Who knows where the rabbit hole goes, but it might be fun finding out.

Saturday, July 11, 2009

An Excerpt

I just stood there, leaning up against the row of washing machines parallel to the ones containing my dirty laundry. I tried to listen to music, but for whatever reason, my iPod refused to play. I was stuck; forced to listen to the constant whir of the machines while my eyes followed the rhythmic pattern of the clothes.

I just watched, eyes focused, still and intent. It reminded me of what seemed to be my life at the time. No matter how much movement there was, it was going nowhere.

Tuesday, June 23, 2009

Being Thankful

I thank God for my mentor.

It's during my darkest times that it seems like he's always there with the perfect thing to say without even knowing what's going on with me.

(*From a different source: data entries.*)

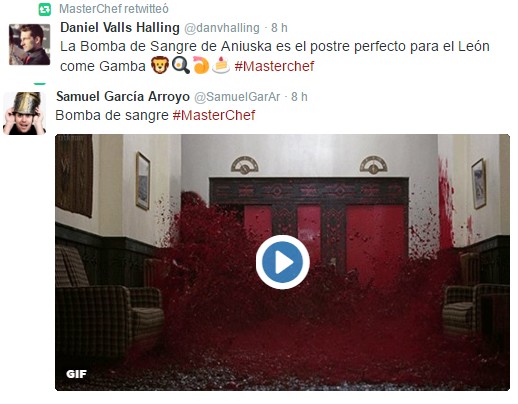Open the @SamuelGarAr handle
This screenshot has height=404, width=518.
point(237,97)
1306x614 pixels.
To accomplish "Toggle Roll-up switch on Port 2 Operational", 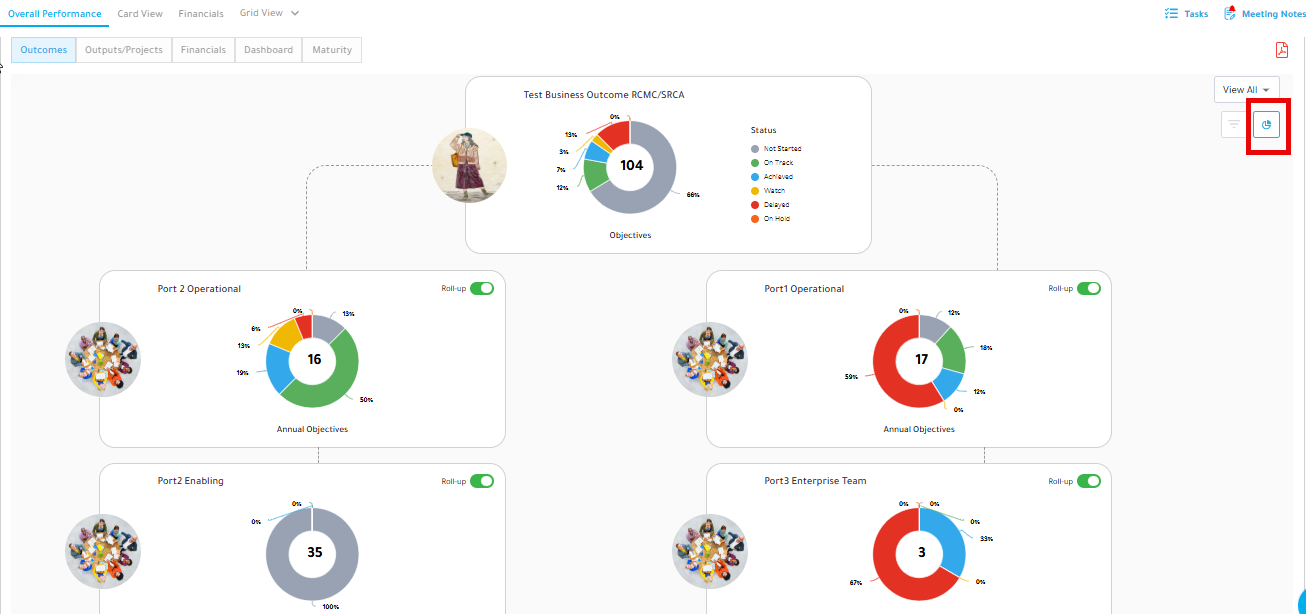I will click(482, 288).
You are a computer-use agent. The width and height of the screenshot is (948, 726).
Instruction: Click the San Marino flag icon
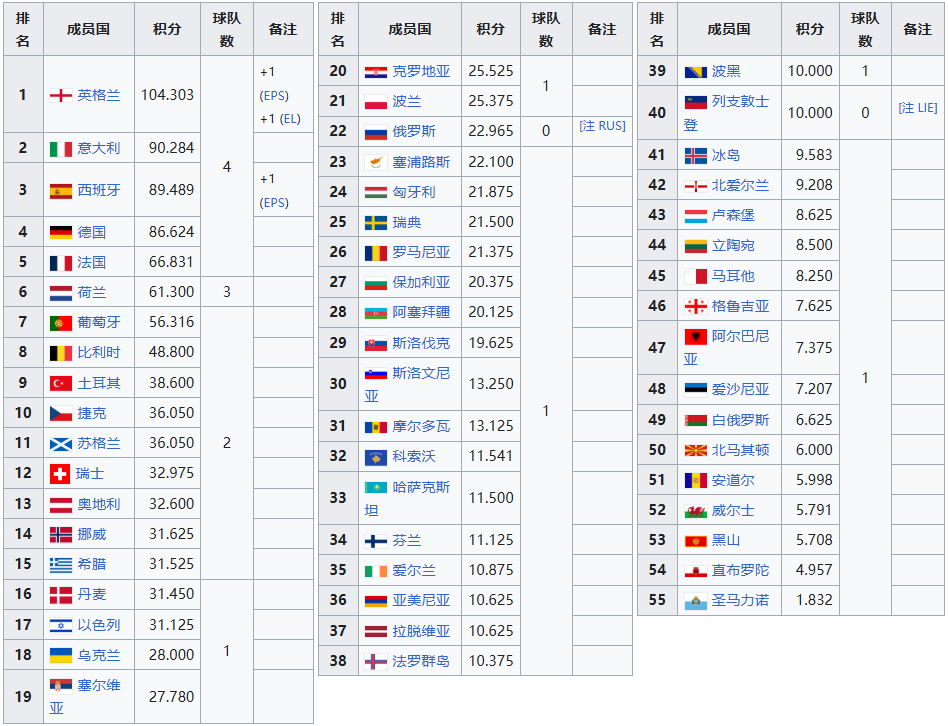pos(695,601)
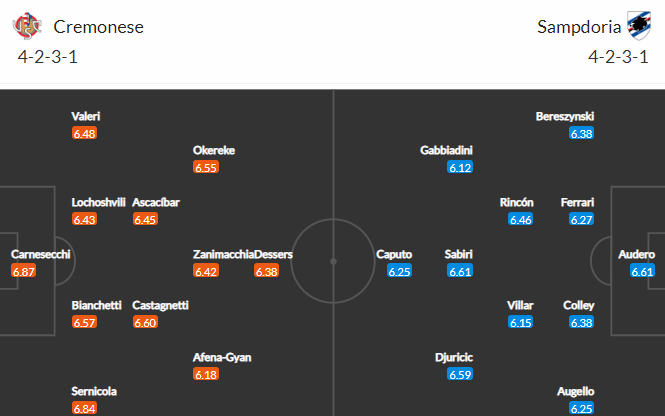665x416 pixels.
Task: Open player Valeri's name
Action: 86,116
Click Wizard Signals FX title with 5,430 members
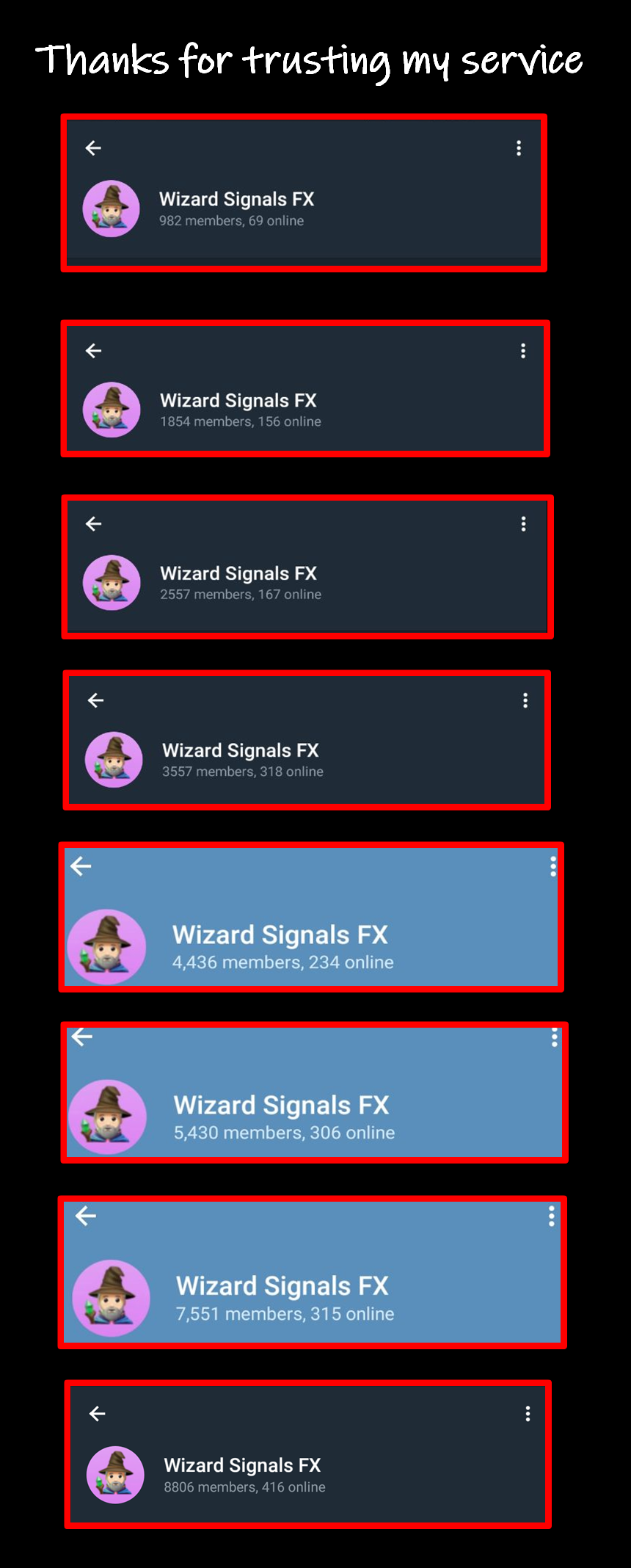Image resolution: width=631 pixels, height=1568 pixels. tap(281, 1105)
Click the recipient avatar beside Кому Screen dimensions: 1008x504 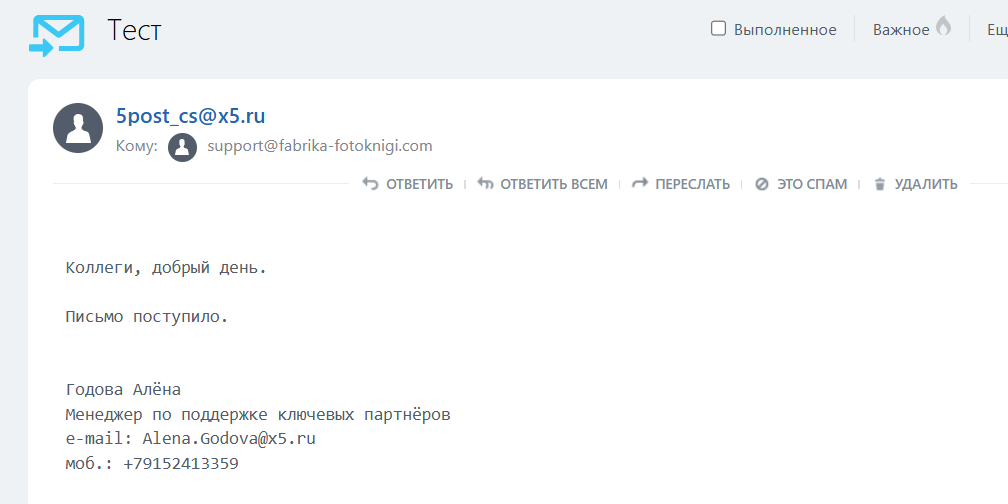[x=182, y=147]
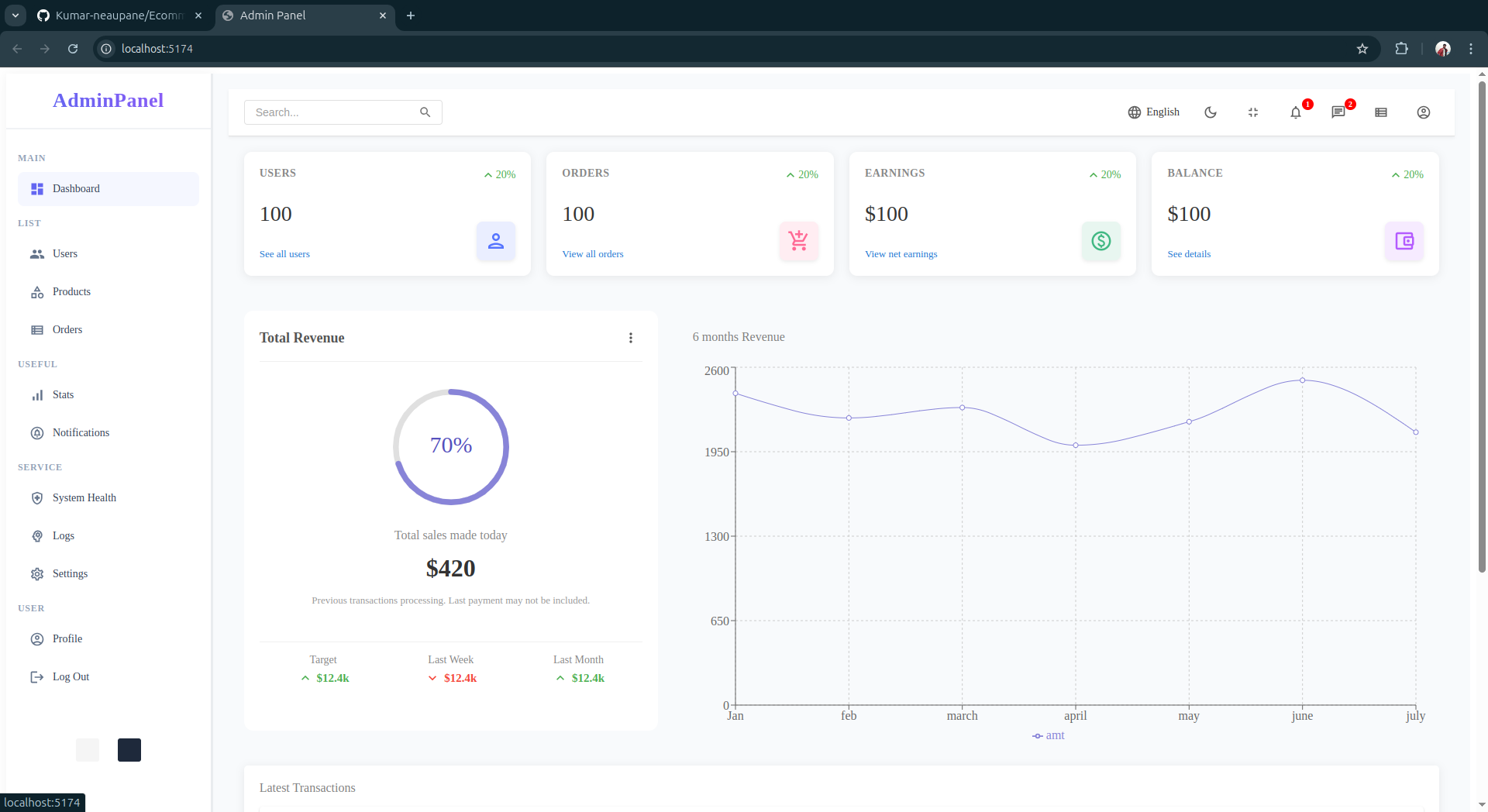Click the dollar icon in Earnings card
The image size is (1488, 812).
pos(1100,241)
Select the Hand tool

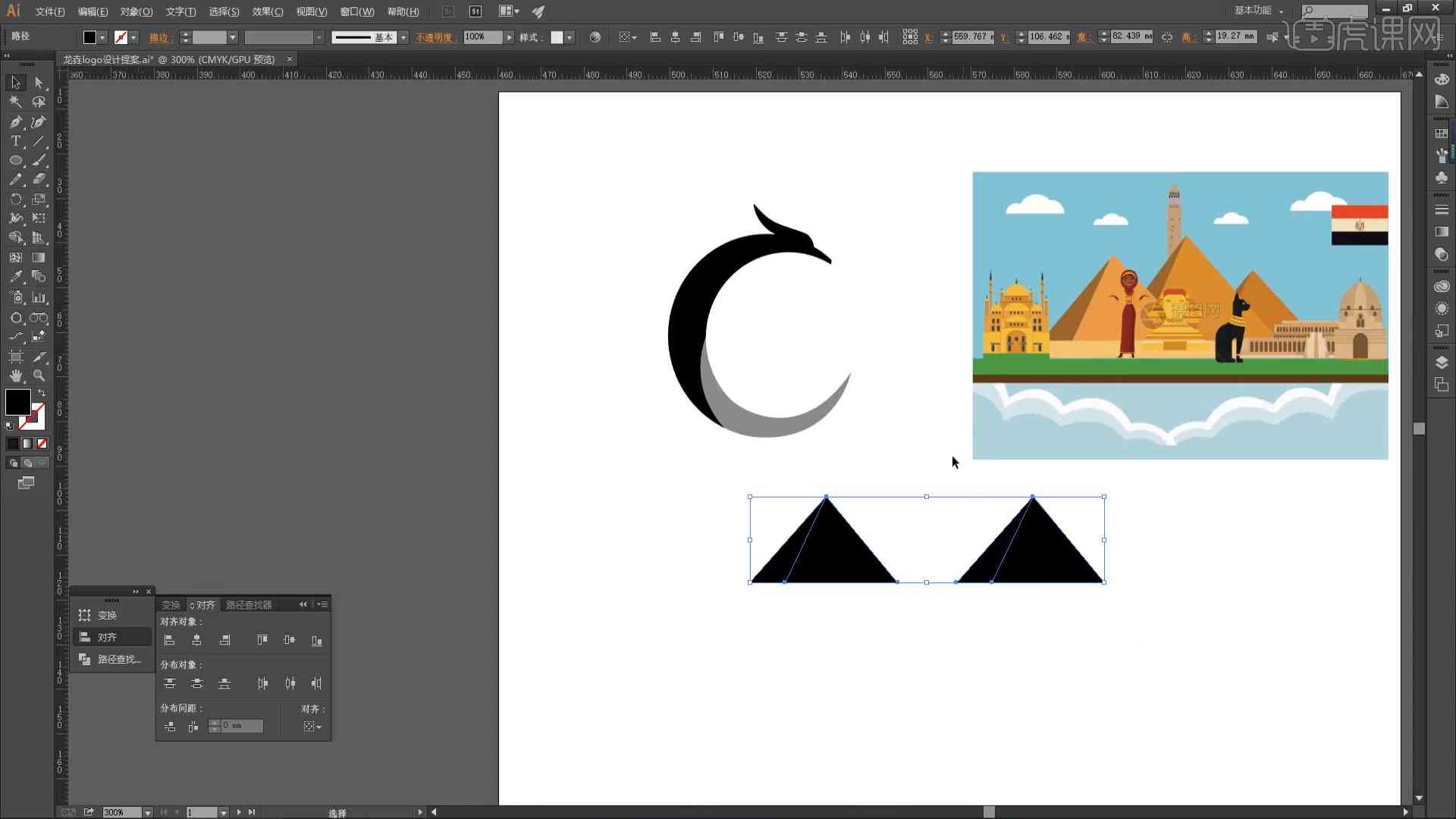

I sent him an email on Father's Day. He's probably the closest thing I've got. Once again, he found a way to turn it around and make me feel good.

I don't know where I'm going with this. I guess I just wanted to say I'm thankful for him. He didn't have to be the influence he has been in my life, but he chose to be. I can only hope I act on the same opportunity if it's presented to me.

Wednesday, June 17, 2009

behind the curtains

Hello all (2 of you).

I'm siting here in my empty apartment with a glass of cheap Caberney beside me trying out something new.

A friend of mine, the illustrious Miss Johnica Reed (who is a pretty good writer, btw), did enough cajoling to get me to try to start writing more consistently.

"When I mention you to people, I tell them you're a writer."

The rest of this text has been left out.